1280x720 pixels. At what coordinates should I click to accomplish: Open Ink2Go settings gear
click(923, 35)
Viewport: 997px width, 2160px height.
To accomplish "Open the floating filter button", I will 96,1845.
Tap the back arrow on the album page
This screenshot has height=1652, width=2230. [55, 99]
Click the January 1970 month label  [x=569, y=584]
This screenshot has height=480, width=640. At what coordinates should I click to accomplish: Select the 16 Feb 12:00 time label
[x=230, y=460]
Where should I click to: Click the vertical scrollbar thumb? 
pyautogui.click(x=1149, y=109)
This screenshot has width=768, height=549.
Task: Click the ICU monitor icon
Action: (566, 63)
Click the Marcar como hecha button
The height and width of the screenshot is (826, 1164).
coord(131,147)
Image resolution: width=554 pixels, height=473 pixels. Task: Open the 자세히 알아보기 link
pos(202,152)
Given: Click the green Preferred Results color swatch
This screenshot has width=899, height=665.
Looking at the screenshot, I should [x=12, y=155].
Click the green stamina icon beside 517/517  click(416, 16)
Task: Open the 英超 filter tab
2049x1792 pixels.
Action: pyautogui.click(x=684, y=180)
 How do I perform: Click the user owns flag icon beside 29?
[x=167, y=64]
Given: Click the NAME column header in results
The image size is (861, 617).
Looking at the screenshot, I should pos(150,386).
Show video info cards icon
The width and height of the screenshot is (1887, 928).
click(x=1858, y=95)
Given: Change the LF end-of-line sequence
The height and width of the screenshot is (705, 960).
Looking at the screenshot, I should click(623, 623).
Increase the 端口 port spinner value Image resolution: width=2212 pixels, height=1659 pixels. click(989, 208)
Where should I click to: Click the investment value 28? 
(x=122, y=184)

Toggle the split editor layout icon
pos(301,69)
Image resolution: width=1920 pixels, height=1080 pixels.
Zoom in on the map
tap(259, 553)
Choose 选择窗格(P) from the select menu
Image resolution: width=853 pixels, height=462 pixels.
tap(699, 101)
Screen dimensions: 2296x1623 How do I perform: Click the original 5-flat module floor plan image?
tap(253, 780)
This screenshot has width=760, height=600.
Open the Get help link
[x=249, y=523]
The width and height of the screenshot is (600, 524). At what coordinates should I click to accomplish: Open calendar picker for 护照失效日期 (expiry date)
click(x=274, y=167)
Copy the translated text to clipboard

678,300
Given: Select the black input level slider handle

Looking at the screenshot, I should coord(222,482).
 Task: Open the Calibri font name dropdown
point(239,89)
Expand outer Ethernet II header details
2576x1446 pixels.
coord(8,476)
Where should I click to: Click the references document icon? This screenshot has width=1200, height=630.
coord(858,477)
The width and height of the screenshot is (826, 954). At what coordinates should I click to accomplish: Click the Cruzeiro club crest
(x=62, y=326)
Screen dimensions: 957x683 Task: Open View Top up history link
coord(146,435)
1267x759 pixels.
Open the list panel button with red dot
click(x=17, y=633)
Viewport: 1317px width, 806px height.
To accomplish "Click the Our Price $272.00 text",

◆ Short task ◆
Reproduce all of the data above line for line, leaving every word, number, and symbol unchanged.

◆ Response ◆
1280x720 pixels. At what coordinates should I click to accomplish: Open Ink2Go settings gear
click(923, 35)
Viewport: 997px width, 2160px height.
To accomplish "Open the floating filter button", I will 96,1845.
Tap the back arrow on the album page
This screenshot has height=1652, width=2230. [55, 99]
Click the January 1970 month label  [x=569, y=584]
This screenshot has height=480, width=640. At what coordinates should I click to accomplish: Select the 16 Feb 12:00 time label
[x=230, y=460]
Where should I click to: Click the vertical scrollbar thumb? 
pyautogui.click(x=1149, y=109)
This screenshot has width=768, height=549.
Task: Click the ICU monitor icon
Action: (566, 63)
Click the Marcar como hecha button
The height and width of the screenshot is (826, 1164).
coord(131,147)
Image resolution: width=554 pixels, height=473 pixels. Task: Open the 자세히 알아보기 link
pos(202,152)
Given: Click the green Preferred Results color swatch
This screenshot has width=899, height=665.
Looking at the screenshot, I should [x=12, y=155].
Click the green stamina icon beside 517/517  click(416, 16)
Task: Open the 英超 filter tab
2049x1792 pixels.
Action: pyautogui.click(x=684, y=180)
 How do I perform: Click the user owns flag icon beside 29?
[x=167, y=64]
Given: Click the NAME column header in results
The image size is (861, 617).
Looking at the screenshot, I should pos(150,386).
Show video info cards icon
The width and height of the screenshot is (1887, 928).
click(x=1858, y=95)
Given: Change the LF end-of-line sequence
The height and width of the screenshot is (705, 960).
Looking at the screenshot, I should click(623, 623).
Increase the 端口 port spinner value Image resolution: width=2212 pixels, height=1659 pixels. click(989, 208)
Where should I click to: Click the investment value 28? 
(x=122, y=184)

Toggle the split editor layout icon
pos(301,69)
Image resolution: width=1920 pixels, height=1080 pixels.
Zoom in on the map
tap(259, 553)
Choose 选择窗格(P) from the select menu
Image resolution: width=853 pixels, height=462 pixels.
tap(699, 101)
Screen dimensions: 2296x1623 How do I perform: Click the original 5-flat module floor plan image?
tap(253, 780)
This screenshot has width=760, height=600.
Open the Get help link
[x=249, y=523]
The width and height of the screenshot is (600, 524). At what coordinates should I click to accomplish: Open calendar picker for 护照失效日期 (expiry date)
click(x=274, y=167)
Copy the translated text to clipboard

678,300
Given: Select the black input level slider handle

Looking at the screenshot, I should coord(222,482).
 Task: Open the Calibri font name dropdown
point(239,89)
Expand outer Ethernet II header details
2576x1446 pixels.
coord(8,476)
Where should I click to: Click the references document icon? This screenshot has width=1200, height=630.
coord(858,477)
The width and height of the screenshot is (826, 954). At what coordinates should I click to accomplish: Click the Cruzeiro club crest
(x=62, y=326)
Screen dimensions: 957x683 Task: Open View Top up history link
coord(146,435)
1267x759 pixels.
Open the list panel button with red dot
click(x=17, y=633)
Viewport: 1317px width, 806px height.
To accomplish "Click the Our Price $272.00 text",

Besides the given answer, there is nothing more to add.